§ GOAL OF THE EXERCISE:
Return the listing in full and exactly, but without a single picture.

§ RECORDS TO PROCESS:
=== Begin Enclosure ===
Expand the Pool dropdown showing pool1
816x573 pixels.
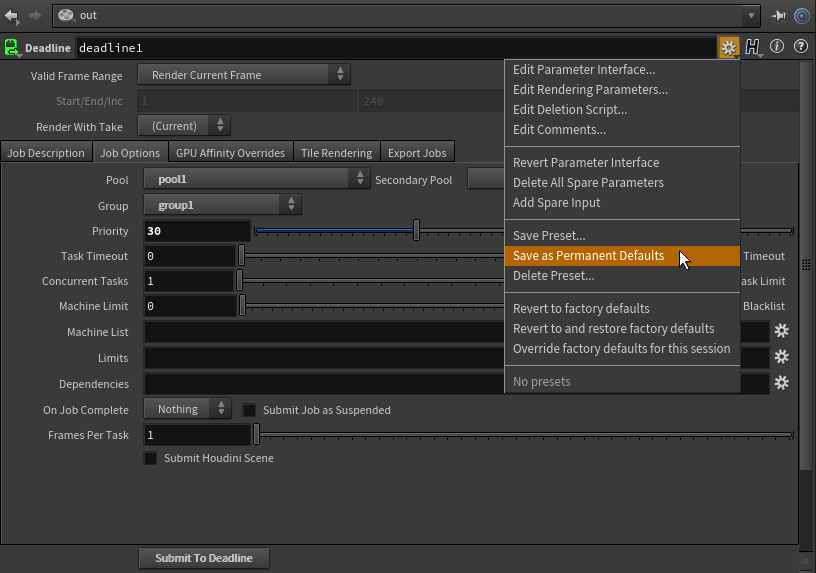(257, 179)
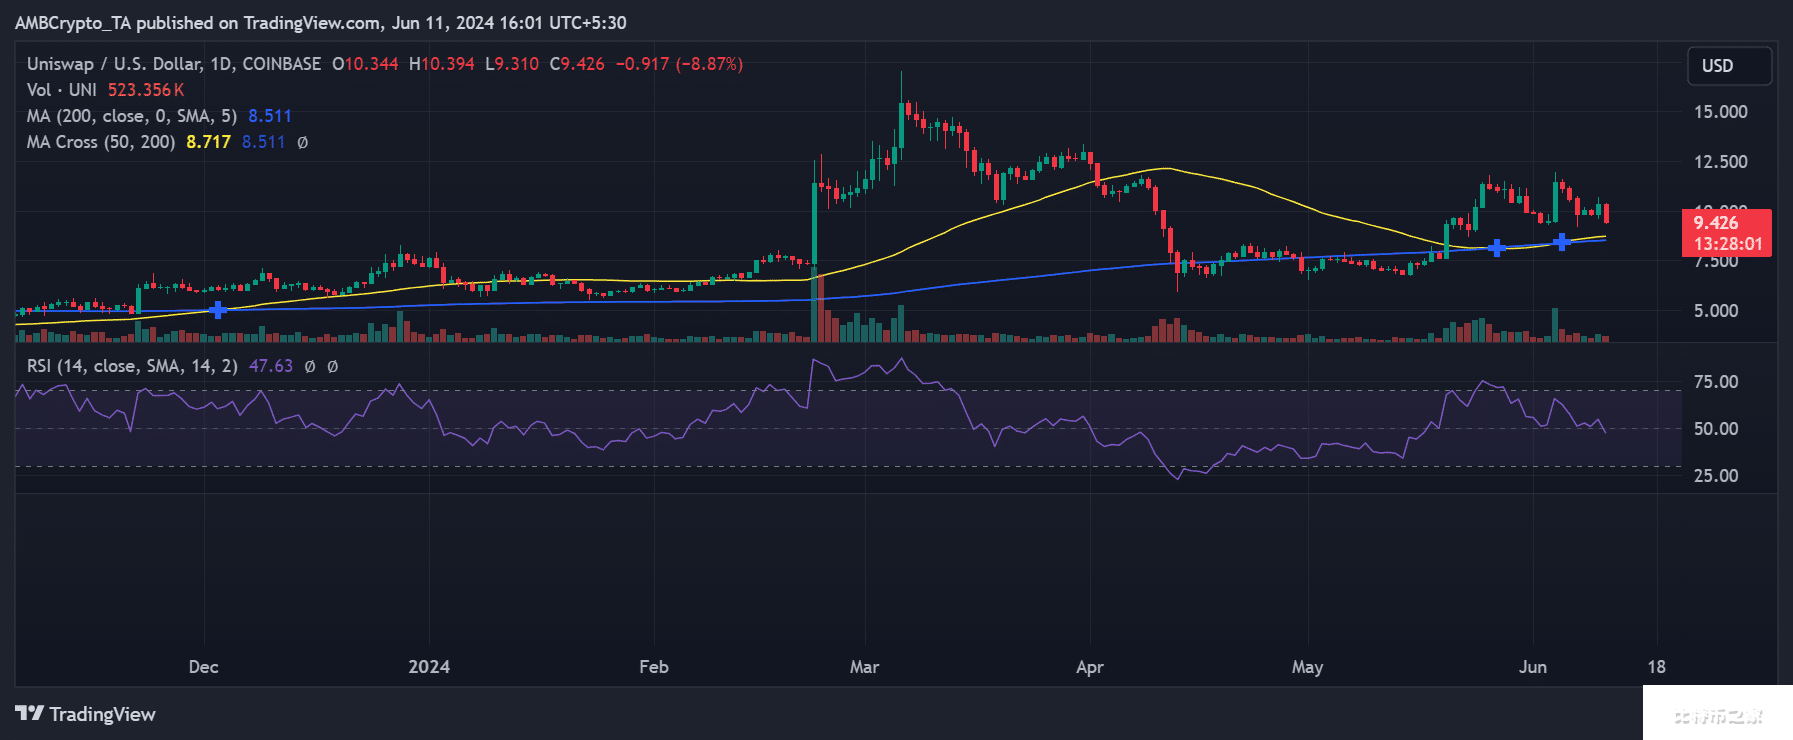Viewport: 1793px width, 740px height.
Task: Click the first empty-value symbol after RSI
Action: click(x=310, y=367)
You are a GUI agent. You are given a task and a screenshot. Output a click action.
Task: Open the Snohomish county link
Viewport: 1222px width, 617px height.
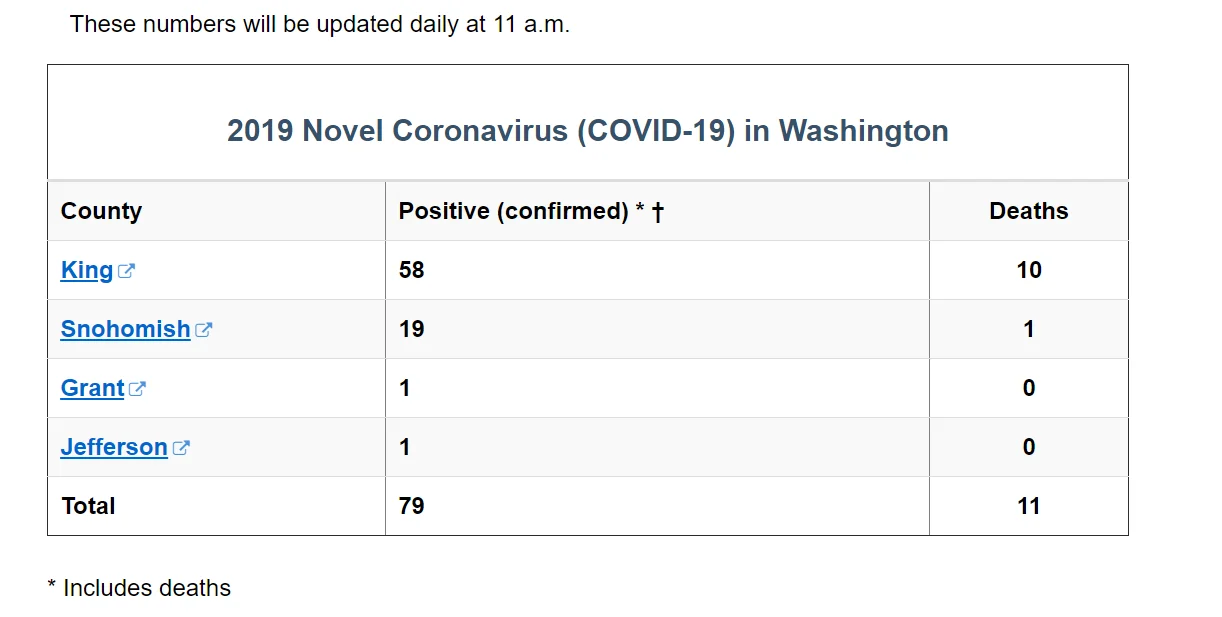(x=126, y=329)
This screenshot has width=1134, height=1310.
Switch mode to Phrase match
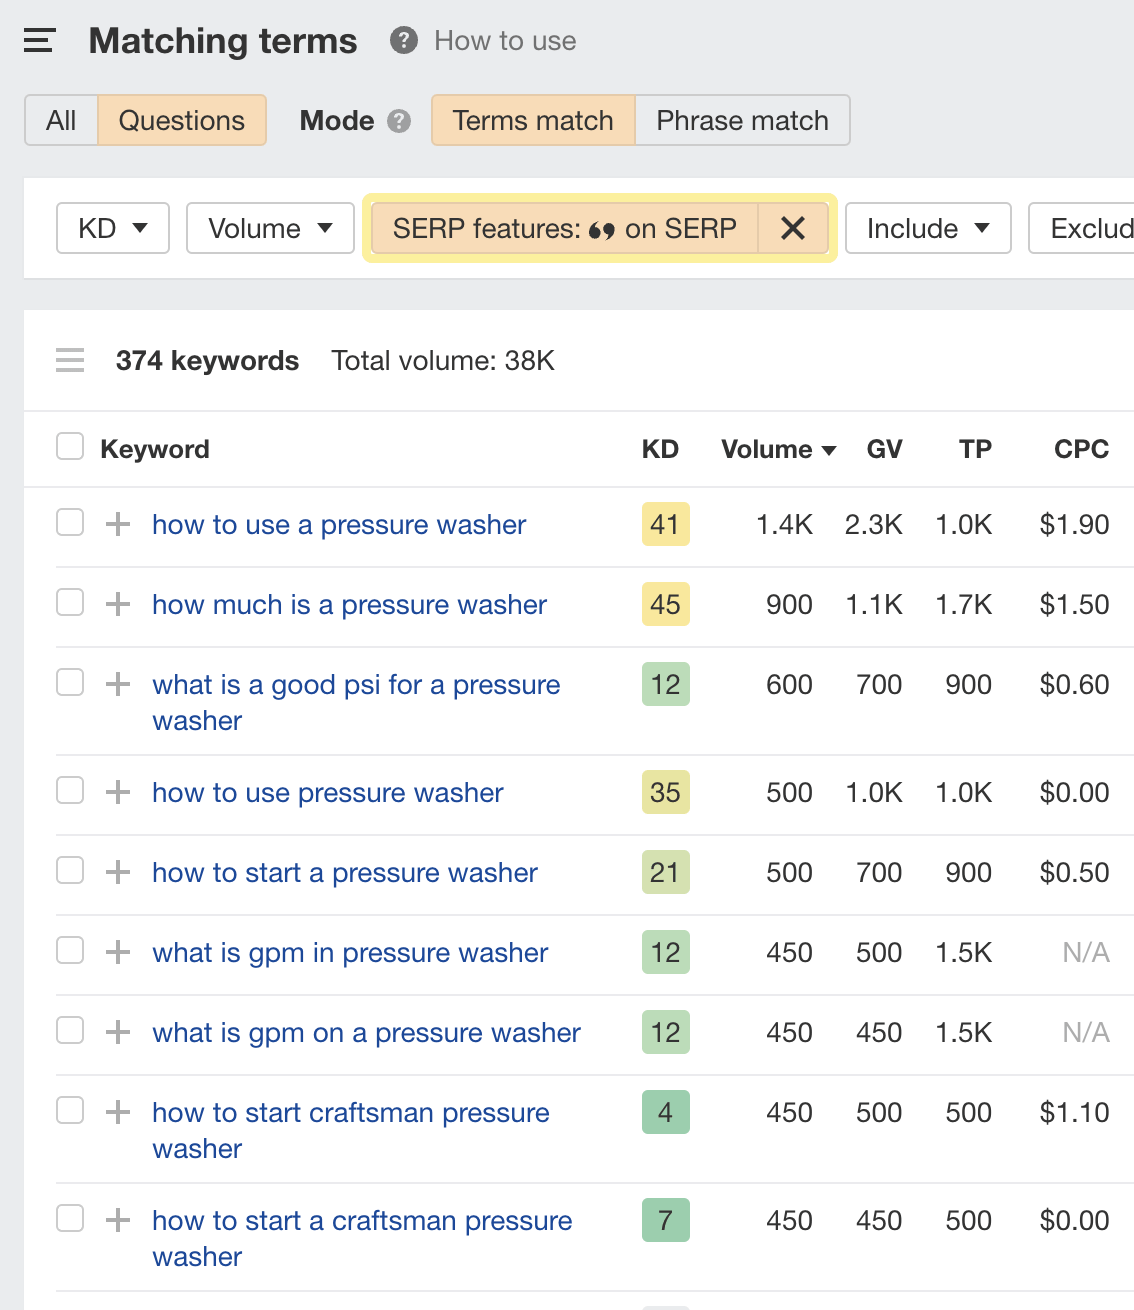[x=742, y=120]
=== End Enclosure ===
§ SOLUTION FOR THIS PROBLEM:
Expand the Pool dropdown showing pool1
816x573 pixels.
(257, 179)
Viewport: 1793px width, 740px height.
Task: Click the first empty-value symbol after RSI
Action: click(x=310, y=367)
You are a GUI agent. You are given a task and a screenshot. Output a click action.
Task: Open the Snohomish county link
Viewport: 1222px width, 617px height.
(x=126, y=329)
This screenshot has width=1134, height=1310.
Switch mode to Phrase match
[x=742, y=120]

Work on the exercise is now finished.